I came across a poem by Jan Richardson, an artist and author and United Methodist pastor, who says this better than I could. It’s called, “Beloved Is Where We Begin.” It goes like this:

If you would enter into the wilderness,
do not begin without a blessing.

Do not leave without hearing who you are:

Beloved,
named by the One who has traveled this path before you.

Do not go without letting it echo in your ears,
and if you find it is hard to let it into your heart,
do not despair.

That is what this journey is for.

I cannot promise this blessing will free you
from danger,
from fear,
from hunger or thirst,
from the scorching of sun or the fall of the night.
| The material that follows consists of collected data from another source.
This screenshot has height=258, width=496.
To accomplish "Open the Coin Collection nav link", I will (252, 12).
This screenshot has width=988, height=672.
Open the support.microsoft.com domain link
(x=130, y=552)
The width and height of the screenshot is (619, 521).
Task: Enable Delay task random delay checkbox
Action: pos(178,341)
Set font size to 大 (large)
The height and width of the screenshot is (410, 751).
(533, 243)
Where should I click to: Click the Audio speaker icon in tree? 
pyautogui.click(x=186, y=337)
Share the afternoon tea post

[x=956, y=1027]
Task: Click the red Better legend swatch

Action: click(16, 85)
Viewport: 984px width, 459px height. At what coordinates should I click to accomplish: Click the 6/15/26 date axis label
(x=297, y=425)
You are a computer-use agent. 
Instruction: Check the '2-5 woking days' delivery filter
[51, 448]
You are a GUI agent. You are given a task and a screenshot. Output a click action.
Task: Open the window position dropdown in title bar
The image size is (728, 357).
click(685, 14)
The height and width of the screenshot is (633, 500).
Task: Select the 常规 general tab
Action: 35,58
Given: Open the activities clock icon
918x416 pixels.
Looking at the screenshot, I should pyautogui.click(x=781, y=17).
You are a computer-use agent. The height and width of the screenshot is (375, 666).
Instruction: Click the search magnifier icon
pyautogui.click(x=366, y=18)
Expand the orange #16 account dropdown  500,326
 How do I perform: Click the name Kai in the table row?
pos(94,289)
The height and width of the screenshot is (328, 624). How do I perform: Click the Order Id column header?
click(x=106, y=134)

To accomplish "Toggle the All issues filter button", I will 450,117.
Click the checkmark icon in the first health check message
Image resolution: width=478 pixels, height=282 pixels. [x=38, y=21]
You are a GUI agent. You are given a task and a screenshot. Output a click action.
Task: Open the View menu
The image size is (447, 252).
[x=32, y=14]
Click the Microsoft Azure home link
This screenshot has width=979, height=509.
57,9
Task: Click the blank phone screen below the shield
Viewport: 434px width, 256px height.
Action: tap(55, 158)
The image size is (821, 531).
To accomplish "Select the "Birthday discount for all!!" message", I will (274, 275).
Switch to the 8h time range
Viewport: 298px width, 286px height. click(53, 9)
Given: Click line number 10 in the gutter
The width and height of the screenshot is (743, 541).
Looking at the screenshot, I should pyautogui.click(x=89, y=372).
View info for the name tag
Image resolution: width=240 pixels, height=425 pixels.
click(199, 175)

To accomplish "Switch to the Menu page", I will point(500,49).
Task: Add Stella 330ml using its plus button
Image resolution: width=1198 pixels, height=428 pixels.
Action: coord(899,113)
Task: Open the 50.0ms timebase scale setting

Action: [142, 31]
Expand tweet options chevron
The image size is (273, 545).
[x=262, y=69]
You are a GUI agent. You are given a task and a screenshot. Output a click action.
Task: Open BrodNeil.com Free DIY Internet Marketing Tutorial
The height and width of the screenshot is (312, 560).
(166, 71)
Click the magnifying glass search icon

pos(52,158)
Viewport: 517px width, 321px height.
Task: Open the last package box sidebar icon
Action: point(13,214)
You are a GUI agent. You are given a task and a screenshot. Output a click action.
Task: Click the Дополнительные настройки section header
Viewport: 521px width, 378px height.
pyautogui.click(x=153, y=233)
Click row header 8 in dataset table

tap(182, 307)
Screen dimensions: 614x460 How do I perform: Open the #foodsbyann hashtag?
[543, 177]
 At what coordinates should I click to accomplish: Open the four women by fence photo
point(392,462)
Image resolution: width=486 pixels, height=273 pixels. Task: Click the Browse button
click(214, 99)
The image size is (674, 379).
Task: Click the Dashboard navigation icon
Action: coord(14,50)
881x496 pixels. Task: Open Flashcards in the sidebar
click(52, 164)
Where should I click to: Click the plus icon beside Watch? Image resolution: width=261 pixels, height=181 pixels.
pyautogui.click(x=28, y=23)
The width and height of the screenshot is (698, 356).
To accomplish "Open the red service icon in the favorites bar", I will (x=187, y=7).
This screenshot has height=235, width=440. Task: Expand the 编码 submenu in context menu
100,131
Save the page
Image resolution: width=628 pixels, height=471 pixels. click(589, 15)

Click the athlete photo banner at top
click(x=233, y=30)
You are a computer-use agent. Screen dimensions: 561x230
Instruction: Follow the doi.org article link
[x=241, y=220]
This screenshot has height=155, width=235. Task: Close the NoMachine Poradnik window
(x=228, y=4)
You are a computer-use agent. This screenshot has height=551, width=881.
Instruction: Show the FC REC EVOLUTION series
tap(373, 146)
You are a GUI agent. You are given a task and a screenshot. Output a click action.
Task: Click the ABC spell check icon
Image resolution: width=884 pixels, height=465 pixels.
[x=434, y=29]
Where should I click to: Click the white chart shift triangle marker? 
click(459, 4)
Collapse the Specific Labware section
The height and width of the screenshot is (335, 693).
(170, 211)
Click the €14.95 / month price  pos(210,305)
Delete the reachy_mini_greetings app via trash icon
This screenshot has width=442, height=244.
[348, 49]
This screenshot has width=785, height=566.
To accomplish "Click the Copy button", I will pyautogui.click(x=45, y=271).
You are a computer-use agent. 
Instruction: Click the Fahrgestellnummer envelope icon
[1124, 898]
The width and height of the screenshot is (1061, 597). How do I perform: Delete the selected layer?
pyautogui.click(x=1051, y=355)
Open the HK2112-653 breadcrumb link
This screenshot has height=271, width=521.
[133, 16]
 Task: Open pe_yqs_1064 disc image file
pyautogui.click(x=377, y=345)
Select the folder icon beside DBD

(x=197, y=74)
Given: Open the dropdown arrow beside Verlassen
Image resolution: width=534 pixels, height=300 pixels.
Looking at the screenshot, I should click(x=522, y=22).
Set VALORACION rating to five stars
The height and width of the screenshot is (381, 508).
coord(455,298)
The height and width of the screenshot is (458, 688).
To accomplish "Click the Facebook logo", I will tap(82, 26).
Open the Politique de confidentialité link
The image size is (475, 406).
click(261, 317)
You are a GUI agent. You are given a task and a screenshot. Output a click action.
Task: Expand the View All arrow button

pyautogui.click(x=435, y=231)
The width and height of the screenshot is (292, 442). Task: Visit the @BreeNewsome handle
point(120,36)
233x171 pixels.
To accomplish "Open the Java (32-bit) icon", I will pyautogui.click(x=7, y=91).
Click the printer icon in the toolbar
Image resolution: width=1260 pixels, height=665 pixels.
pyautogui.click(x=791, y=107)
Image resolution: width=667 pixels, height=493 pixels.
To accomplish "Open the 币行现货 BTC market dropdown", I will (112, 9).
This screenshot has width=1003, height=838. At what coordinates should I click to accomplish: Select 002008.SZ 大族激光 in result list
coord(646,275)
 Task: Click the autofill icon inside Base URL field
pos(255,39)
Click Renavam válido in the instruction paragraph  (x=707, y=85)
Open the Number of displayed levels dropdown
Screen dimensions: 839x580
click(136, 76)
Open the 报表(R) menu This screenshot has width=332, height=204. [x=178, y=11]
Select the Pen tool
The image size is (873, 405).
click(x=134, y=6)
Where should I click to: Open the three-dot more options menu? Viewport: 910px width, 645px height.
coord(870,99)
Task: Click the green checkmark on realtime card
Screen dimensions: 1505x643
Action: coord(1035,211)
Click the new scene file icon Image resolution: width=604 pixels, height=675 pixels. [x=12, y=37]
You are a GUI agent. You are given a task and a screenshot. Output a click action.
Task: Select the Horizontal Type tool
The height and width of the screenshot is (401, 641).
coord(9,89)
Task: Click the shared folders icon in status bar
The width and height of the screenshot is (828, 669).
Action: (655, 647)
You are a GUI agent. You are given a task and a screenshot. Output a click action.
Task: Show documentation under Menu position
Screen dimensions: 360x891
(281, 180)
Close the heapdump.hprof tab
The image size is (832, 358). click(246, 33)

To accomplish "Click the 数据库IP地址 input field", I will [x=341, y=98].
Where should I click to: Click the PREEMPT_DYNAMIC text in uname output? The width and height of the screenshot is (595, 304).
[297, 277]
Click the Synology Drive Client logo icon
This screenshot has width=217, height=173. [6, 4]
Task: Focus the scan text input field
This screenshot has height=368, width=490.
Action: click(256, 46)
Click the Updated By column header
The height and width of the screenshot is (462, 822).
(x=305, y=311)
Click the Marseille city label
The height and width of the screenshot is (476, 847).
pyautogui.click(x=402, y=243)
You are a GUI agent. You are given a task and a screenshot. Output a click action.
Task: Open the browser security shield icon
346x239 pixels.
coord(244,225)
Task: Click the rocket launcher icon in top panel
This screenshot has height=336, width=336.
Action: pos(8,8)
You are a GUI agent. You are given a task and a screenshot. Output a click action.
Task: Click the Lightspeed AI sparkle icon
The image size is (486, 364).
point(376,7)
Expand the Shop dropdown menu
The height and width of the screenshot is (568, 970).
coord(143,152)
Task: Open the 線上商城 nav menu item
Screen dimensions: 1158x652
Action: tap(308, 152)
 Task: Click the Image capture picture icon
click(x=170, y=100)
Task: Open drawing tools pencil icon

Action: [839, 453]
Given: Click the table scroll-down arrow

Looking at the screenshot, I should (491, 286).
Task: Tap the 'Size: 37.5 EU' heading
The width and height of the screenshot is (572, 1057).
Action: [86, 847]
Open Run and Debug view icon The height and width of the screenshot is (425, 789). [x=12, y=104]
But I can tell you that on this path
there will be help.

I can tell you that on this way
there will be rest. 

I can tell you that you will know
the strange graces
that come to our aid
only on a road
such as this,
that fly to meet us
bearing comfort
and strength,
that come alongside us
for no other cause
than to lean themselves
toward our ear
and with their
curious insistence
whisper our name:

Beloved.
Beloved.
Beloved.

The wilderness seems too close… too easy to find… too hard to navigate… too difficult to escape too much of the time.

The temptation to quit… to choose the selfish, prideful, destructive way… to take the devil’s hand and follow his lead… the temptation to despair can seem like a watering hole in the parched places of our lives.

But if we enter into those desert places… If we engage the temptations of this life, filled first with and led by the Spirit of our creator… If we enter into the wilderness with the waters of baptism still dripping from our foreheads and the promises of God ringing in our ears.

We don’t have to fear any of it, knowing that we and those we love will come out of it alive – in one way or the other – on this side of God’s heaven or the next – always beloved, in the end.